David Collier
David Collier's research focuses on political methodology, including concept analysis, qualitative methods, and strategies of multi-method investigation. His current work is concerned with the challenges of integrating case-study and medium-N analysis.
Throughout his career, Collier has also studied democracy and authoritarianism, regime transitions, labor politics, party system dynamics, and class coalitions -- focusing primarily on Latin America. The major book he coauthored with Ruth Berins Collier, Shaping the Political Arena (1991, 2002), was one of the first extended, historical analyses of critical junctures and path dependence to be published in political science. Corresponding to these substantive interests, Collier's work on concept analysis includes numerous examples from the literature on democracy, authoritarianism, and regime change.
At Berkeley, Collier has been Chair of the Political Science Department and of the Center for Latin American Studies, and he was founding Co-Director of the Berkeley-Stanford Program in Latin American Studies. He has served as President of the Comparative Politics Section of the American Political Science Association, has been a Vice President of APSA, and was the Founding President of the APSA Organized Section for Qualitative and Multi-Method Research.
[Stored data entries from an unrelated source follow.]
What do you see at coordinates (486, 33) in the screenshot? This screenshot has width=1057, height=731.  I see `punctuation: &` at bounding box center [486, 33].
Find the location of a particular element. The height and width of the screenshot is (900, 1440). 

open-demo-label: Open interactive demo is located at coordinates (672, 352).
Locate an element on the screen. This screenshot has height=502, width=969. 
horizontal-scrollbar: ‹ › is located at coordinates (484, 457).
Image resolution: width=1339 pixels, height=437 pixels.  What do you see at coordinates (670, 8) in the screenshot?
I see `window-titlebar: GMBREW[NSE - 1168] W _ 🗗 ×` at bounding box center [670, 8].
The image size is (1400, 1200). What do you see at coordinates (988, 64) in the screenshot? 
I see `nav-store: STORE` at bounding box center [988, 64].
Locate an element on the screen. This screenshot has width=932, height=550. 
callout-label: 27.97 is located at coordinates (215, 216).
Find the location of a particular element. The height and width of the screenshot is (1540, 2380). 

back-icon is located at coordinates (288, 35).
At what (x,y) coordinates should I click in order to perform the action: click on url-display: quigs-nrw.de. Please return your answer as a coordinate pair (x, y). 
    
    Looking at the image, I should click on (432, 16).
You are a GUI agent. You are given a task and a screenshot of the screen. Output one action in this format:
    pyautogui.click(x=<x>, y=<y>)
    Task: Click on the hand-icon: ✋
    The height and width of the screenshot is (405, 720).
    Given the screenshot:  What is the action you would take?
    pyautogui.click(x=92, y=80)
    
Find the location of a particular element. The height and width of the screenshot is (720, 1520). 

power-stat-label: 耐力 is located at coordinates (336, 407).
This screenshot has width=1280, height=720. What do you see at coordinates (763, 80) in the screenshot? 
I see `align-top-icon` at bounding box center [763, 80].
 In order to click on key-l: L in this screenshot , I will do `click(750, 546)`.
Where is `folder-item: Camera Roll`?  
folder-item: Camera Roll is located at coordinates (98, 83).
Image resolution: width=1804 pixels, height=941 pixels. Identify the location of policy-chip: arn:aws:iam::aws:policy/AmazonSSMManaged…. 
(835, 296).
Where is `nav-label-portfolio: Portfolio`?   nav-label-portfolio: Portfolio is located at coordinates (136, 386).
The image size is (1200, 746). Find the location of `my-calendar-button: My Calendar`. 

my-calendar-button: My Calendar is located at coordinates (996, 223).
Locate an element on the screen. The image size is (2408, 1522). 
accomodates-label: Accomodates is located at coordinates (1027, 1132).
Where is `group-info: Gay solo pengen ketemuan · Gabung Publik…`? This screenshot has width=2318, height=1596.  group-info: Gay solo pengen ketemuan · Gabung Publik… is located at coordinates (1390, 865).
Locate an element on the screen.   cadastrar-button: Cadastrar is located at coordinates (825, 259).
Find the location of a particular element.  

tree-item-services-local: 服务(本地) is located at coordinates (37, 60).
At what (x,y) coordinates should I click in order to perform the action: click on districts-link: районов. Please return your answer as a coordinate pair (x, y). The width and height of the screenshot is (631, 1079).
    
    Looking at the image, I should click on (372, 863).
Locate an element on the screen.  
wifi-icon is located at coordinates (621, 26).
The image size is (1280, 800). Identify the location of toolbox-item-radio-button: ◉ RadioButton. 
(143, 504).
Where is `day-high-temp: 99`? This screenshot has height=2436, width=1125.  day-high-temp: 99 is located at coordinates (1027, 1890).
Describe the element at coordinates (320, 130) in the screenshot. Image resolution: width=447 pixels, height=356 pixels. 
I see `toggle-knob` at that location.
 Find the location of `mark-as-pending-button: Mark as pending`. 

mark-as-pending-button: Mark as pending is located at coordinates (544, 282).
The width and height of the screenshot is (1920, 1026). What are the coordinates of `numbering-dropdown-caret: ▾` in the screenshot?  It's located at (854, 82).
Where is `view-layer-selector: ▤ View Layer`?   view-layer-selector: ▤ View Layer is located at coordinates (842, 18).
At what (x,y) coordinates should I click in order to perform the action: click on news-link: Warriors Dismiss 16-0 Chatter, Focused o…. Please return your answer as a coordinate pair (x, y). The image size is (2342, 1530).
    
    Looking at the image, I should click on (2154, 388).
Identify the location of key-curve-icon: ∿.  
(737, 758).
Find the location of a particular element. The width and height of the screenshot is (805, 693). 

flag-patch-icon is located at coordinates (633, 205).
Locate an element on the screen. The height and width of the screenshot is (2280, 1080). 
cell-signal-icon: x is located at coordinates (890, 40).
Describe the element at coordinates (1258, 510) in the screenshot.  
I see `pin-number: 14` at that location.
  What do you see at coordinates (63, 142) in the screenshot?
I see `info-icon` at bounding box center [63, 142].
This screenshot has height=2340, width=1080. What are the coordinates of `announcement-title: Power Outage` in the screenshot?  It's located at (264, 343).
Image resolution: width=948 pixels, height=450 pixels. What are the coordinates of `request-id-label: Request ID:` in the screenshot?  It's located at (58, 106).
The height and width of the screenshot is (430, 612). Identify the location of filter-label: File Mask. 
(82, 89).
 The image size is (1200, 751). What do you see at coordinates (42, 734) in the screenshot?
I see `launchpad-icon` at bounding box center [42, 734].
He has played an active role in building the Institute for Qualitative and Multi-Method Research, an international training program held annually at Syracuse University. Collier is centrally involved in training scholars in the fields of Latin American politics, comparative politics, and methodology. He won Berkeley’s campus-wide Distinguished Faculty Mentor Award, as well as the Powell Graduate Student Mentoring Award of the APSA Comparative Politics Section.
Collier has been a Guggenheim Fellow and a Fellow at the Center for Advanced Study in the Behavioral Sciences. He is an elected Fellow of the American Association for the Advancement of Science. He was awarded the 2014 Johan Skytte Prize in Political Science.